Exercise directions. Please transcribe the following records in full, exactly as given.

[Stored data]
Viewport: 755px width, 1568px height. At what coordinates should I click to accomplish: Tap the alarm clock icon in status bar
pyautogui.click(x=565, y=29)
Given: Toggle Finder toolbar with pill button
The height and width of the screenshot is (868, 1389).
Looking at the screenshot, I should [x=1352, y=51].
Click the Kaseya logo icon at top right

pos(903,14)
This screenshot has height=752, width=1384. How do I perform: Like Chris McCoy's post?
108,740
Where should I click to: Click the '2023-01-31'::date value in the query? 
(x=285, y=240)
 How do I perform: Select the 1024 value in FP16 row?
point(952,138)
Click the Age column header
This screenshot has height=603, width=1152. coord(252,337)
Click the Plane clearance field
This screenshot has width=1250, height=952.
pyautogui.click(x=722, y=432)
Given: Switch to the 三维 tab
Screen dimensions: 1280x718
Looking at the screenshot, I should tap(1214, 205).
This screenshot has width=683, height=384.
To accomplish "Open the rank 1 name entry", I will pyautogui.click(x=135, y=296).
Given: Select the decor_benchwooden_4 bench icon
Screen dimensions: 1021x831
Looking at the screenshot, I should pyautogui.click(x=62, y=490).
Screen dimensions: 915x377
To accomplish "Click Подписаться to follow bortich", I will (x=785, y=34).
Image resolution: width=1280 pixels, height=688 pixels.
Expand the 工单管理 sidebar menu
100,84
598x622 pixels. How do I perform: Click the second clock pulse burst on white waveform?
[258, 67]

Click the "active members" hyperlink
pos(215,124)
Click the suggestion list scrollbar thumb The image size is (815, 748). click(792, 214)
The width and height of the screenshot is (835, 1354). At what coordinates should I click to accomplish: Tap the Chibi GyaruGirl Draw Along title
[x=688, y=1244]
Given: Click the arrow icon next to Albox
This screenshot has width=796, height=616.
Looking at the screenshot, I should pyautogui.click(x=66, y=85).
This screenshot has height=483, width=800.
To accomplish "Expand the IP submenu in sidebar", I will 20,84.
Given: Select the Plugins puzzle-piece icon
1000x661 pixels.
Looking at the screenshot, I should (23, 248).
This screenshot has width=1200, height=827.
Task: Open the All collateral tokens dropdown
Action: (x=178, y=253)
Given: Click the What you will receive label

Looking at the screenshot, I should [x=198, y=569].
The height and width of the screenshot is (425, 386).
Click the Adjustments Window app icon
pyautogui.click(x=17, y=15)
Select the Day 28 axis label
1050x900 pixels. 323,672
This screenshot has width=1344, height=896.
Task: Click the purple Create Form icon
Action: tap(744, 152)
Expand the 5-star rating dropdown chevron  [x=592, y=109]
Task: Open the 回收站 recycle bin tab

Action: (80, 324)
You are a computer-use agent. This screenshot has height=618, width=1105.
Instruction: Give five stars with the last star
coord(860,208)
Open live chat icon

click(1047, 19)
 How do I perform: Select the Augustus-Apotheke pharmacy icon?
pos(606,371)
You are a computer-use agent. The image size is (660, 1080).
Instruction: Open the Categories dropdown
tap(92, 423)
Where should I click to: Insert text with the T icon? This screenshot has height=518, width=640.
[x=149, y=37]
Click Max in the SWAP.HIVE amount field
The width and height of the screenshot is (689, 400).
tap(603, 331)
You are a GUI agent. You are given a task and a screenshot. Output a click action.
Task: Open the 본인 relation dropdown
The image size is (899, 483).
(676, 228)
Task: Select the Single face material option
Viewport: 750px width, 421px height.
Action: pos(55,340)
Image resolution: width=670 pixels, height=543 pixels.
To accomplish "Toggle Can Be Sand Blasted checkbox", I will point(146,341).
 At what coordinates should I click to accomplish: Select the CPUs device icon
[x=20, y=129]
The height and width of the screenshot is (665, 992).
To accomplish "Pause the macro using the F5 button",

Written answer.
Viewport: 755px width, 1568px height. At what coordinates should I click to accomplish: Tap the alarm clock icon in status bar
pyautogui.click(x=565, y=29)
Given: Toggle Finder toolbar with pill button
The height and width of the screenshot is (868, 1389).
Looking at the screenshot, I should [x=1352, y=51].
Click the Kaseya logo icon at top right

pos(903,14)
This screenshot has height=752, width=1384. How do I perform: Like Chris McCoy's post?
108,740
Where should I click to: Click the '2023-01-31'::date value in the query? 
(x=285, y=240)
 How do I perform: Select the 1024 value in FP16 row?
point(952,138)
Click the Age column header
This screenshot has height=603, width=1152. coord(252,337)
Click the Plane clearance field
This screenshot has width=1250, height=952.
pyautogui.click(x=722, y=432)
Given: Switch to the 三维 tab
Screen dimensions: 1280x718
Looking at the screenshot, I should tap(1214, 205).
This screenshot has width=683, height=384.
To accomplish "Open the rank 1 name entry", I will pyautogui.click(x=135, y=296).
Given: Select the decor_benchwooden_4 bench icon
Screen dimensions: 1021x831
Looking at the screenshot, I should pyautogui.click(x=62, y=490).
Screen dimensions: 915x377
To accomplish "Click Подписаться to follow bortich", I will (x=785, y=34).
Image resolution: width=1280 pixels, height=688 pixels.
Expand the 工单管理 sidebar menu
100,84
598x622 pixels. How do I perform: Click the second clock pulse burst on white waveform?
[258, 67]

Click the "active members" hyperlink
pos(215,124)
Click the suggestion list scrollbar thumb The image size is (815, 748). click(792, 214)
The width and height of the screenshot is (835, 1354). At what coordinates should I click to accomplish: Tap the Chibi GyaruGirl Draw Along title
[x=688, y=1244]
Given: Click the arrow icon next to Albox
This screenshot has width=796, height=616.
Looking at the screenshot, I should pyautogui.click(x=66, y=85).
This screenshot has height=483, width=800.
To accomplish "Expand the IP submenu in sidebar", I will 20,84.
Given: Select the Plugins puzzle-piece icon
1000x661 pixels.
Looking at the screenshot, I should (23, 248).
This screenshot has width=1200, height=827.
Task: Open the All collateral tokens dropdown
Action: (x=178, y=253)
Given: Click the What you will receive label

Looking at the screenshot, I should [x=198, y=569].
The height and width of the screenshot is (425, 386).
Click the Adjustments Window app icon
pyautogui.click(x=17, y=15)
Select the Day 28 axis label
1050x900 pixels. 323,672
This screenshot has width=1344, height=896.
Task: Click the purple Create Form icon
Action: tap(744, 152)
Expand the 5-star rating dropdown chevron  [x=592, y=109]
Task: Open the 回收站 recycle bin tab

Action: (80, 324)
You are a computer-use agent. This screenshot has height=618, width=1105.
Instruction: Give five stars with the last star
coord(860,208)
Open live chat icon

click(1047, 19)
 How do I perform: Select the Augustus-Apotheke pharmacy icon?
pos(606,371)
You are a computer-use agent. The image size is (660, 1080).
Instruction: Open the Categories dropdown
tap(92, 423)
Where should I click to: Insert text with the T icon? This screenshot has height=518, width=640.
[x=149, y=37]
Click Max in the SWAP.HIVE amount field
The width and height of the screenshot is (689, 400).
tap(603, 331)
You are a GUI agent. You are given a task and a screenshot. Output a click action.
Task: Open the 본인 relation dropdown
The image size is (899, 483).
(676, 228)
Task: Select the Single face material option
Viewport: 750px width, 421px height.
Action: pos(55,340)
Image resolution: width=670 pixels, height=543 pixels.
To accomplish "Toggle Can Be Sand Blasted checkbox", I will point(146,341).
 At what coordinates should I click to accomplish: Select the CPUs device icon
[x=20, y=129]
The height and width of the screenshot is (665, 992).
To accomplish "Pause the macro using the F5 button",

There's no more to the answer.